# Task item
Copy, from the material below, each line that contains the word "King".

# Dataset records

####

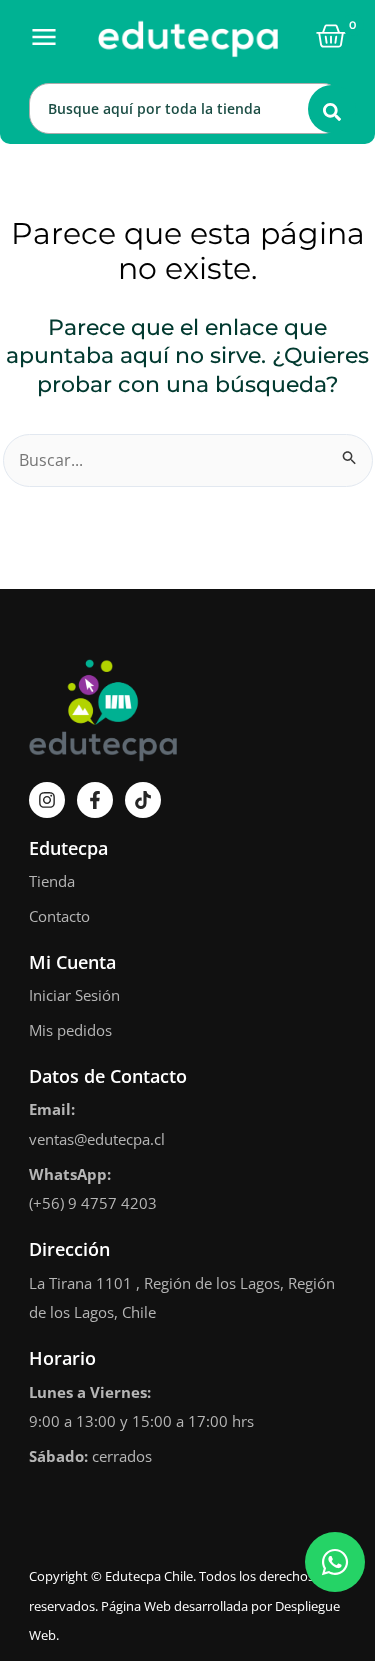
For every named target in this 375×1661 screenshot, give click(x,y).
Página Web (136, 1606)
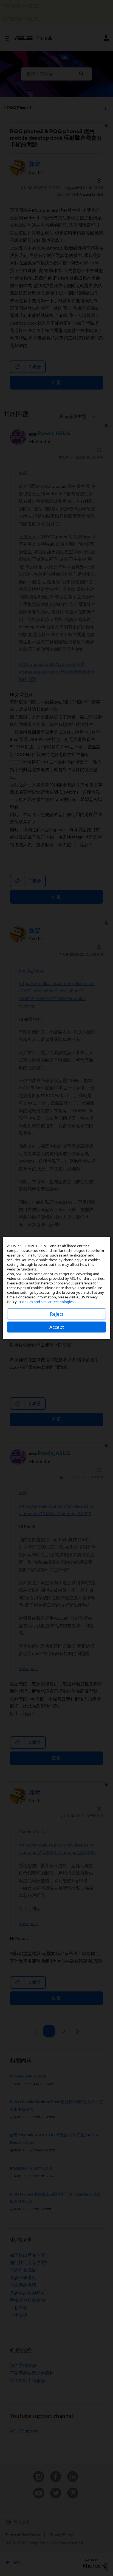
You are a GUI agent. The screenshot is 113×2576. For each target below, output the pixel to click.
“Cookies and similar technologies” (47, 1301)
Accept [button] (56, 1327)
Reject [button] (56, 1314)
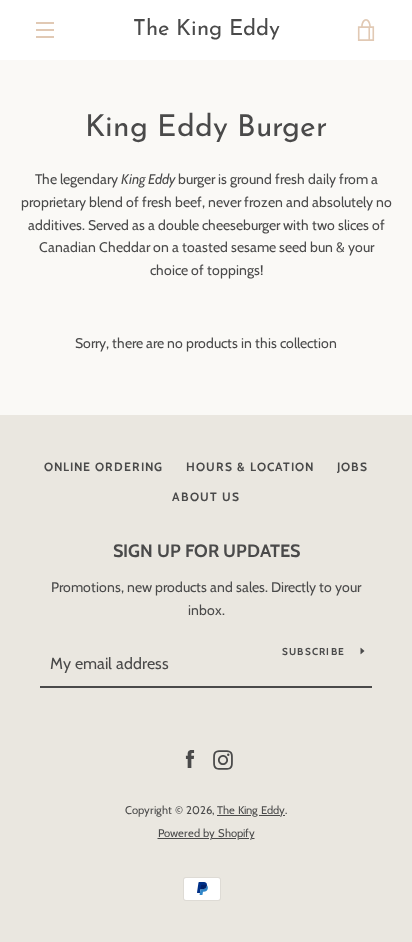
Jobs (352, 466)
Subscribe (313, 651)
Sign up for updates (206, 551)
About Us (206, 496)
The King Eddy (206, 29)
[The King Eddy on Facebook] (190, 759)
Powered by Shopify (206, 833)
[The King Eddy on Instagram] (223, 759)
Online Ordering (103, 466)
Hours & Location (250, 466)
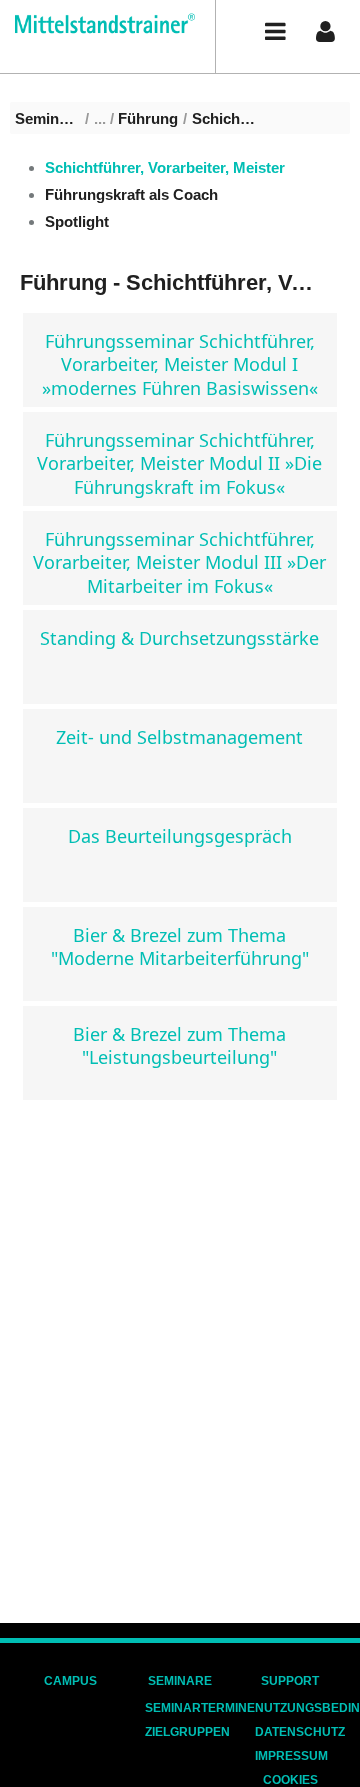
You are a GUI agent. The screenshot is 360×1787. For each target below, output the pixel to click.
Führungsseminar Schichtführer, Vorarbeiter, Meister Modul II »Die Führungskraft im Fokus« (179, 463)
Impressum (291, 1756)
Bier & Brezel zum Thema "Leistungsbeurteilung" (179, 1045)
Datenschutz (300, 1732)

####

# Worked solution
The King Eddy (206, 29)
[The King Eddy on Facebook] (190, 759)
[The King Eddy on Instagram] (223, 759)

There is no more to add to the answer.